The whole listing must be returned exactly, with no line missing.
↓↓↓
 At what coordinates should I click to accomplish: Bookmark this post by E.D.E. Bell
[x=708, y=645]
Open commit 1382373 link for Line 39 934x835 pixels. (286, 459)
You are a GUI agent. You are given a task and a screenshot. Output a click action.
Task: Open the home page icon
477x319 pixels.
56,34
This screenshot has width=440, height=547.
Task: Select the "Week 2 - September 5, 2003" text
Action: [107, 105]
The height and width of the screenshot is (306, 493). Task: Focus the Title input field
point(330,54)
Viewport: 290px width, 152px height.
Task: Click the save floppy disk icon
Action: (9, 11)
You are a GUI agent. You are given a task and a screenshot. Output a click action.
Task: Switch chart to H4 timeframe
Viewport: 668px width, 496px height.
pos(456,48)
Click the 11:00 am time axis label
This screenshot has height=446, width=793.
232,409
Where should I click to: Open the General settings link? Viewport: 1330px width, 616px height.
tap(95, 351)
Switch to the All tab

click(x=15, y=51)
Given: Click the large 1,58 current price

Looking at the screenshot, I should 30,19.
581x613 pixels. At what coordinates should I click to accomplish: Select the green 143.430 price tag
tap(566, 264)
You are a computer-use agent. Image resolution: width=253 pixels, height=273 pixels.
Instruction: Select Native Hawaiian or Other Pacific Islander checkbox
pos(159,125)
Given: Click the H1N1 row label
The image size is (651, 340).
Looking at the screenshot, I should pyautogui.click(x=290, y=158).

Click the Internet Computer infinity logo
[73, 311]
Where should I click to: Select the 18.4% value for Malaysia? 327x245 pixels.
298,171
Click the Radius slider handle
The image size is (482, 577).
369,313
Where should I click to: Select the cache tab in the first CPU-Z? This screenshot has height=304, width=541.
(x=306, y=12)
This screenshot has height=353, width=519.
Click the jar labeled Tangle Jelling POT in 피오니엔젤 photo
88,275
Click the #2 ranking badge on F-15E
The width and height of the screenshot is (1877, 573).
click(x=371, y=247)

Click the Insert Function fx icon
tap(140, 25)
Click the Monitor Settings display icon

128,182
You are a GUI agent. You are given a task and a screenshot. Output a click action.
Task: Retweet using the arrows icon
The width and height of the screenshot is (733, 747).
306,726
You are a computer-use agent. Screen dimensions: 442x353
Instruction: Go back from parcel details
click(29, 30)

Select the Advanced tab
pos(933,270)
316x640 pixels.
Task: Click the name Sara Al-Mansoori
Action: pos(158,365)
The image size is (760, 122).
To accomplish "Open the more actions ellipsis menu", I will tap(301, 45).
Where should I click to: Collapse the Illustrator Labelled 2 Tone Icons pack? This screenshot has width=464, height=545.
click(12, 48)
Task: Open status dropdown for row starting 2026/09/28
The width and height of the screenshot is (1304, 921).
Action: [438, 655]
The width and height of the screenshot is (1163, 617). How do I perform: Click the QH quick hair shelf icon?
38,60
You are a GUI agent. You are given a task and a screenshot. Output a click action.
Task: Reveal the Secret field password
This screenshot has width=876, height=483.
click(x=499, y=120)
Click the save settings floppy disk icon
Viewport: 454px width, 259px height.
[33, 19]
↑↑↑
▶ **SOLVED EXERCISE**:
 At what coordinates should I click to accomplish: Bookmark this post by E.D.E. Bell
[x=708, y=645]
Open commit 1382373 link for Line 39 934x835 pixels. (286, 459)
You are a GUI agent. You are given a task and a screenshot. Output a click action.
Task: Open the home page icon
477x319 pixels.
56,34
This screenshot has width=440, height=547.
Task: Select the "Week 2 - September 5, 2003" text
Action: [107, 105]
The height and width of the screenshot is (306, 493). Task: Focus the Title input field
point(330,54)
Viewport: 290px width, 152px height.
Task: Click the save floppy disk icon
Action: (9, 11)
You are a GUI agent. You are given a task and a screenshot. Output a click action.
Task: Switch chart to H4 timeframe
Viewport: 668px width, 496px height.
pos(456,48)
Click the 11:00 am time axis label
This screenshot has height=446, width=793.
232,409
Where should I click to: Open the General settings link? Viewport: 1330px width, 616px height.
tap(95, 351)
Switch to the All tab

click(x=15, y=51)
Given: Click the large 1,58 current price

Looking at the screenshot, I should 30,19.
581x613 pixels. At what coordinates should I click to accomplish: Select the green 143.430 price tag
tap(566, 264)
You are a computer-use agent. Image resolution: width=253 pixels, height=273 pixels.
Instruction: Select Native Hawaiian or Other Pacific Islander checkbox
pos(159,125)
Given: Click the H1N1 row label
The image size is (651, 340).
Looking at the screenshot, I should pyautogui.click(x=290, y=158).

Click the Internet Computer infinity logo
[73, 311]
Where should I click to: Select the 18.4% value for Malaysia? 327x245 pixels.
298,171
Click the Radius slider handle
The image size is (482, 577).
369,313
Where should I click to: Select the cache tab in the first CPU-Z? This screenshot has height=304, width=541.
(x=306, y=12)
This screenshot has height=353, width=519.
Click the jar labeled Tangle Jelling POT in 피오니엔젤 photo
88,275
Click the #2 ranking badge on F-15E
The width and height of the screenshot is (1877, 573).
click(x=371, y=247)

Click the Insert Function fx icon
tap(140, 25)
Click the Monitor Settings display icon

128,182
You are a GUI agent. You are given a task and a screenshot. Output a click action.
Task: Retweet using the arrows icon
The width and height of the screenshot is (733, 747).
306,726
You are a computer-use agent. Screen dimensions: 442x353
Instruction: Go back from parcel details
click(29, 30)

Select the Advanced tab
pos(933,270)
316x640 pixels.
Task: Click the name Sara Al-Mansoori
Action: pos(158,365)
The image size is (760, 122).
To accomplish "Open the more actions ellipsis menu", I will tap(301, 45).
Where should I click to: Collapse the Illustrator Labelled 2 Tone Icons pack? This screenshot has width=464, height=545.
click(12, 48)
Task: Open status dropdown for row starting 2026/09/28
The width and height of the screenshot is (1304, 921).
Action: [438, 655]
The width and height of the screenshot is (1163, 617). How do I perform: Click the QH quick hair shelf icon?
38,60
You are a GUI agent. You are given a task and a screenshot. Output a click action.
Task: Reveal the Secret field password
This screenshot has width=876, height=483.
click(x=499, y=120)
Click the save settings floppy disk icon
Viewport: 454px width, 259px height.
[33, 19]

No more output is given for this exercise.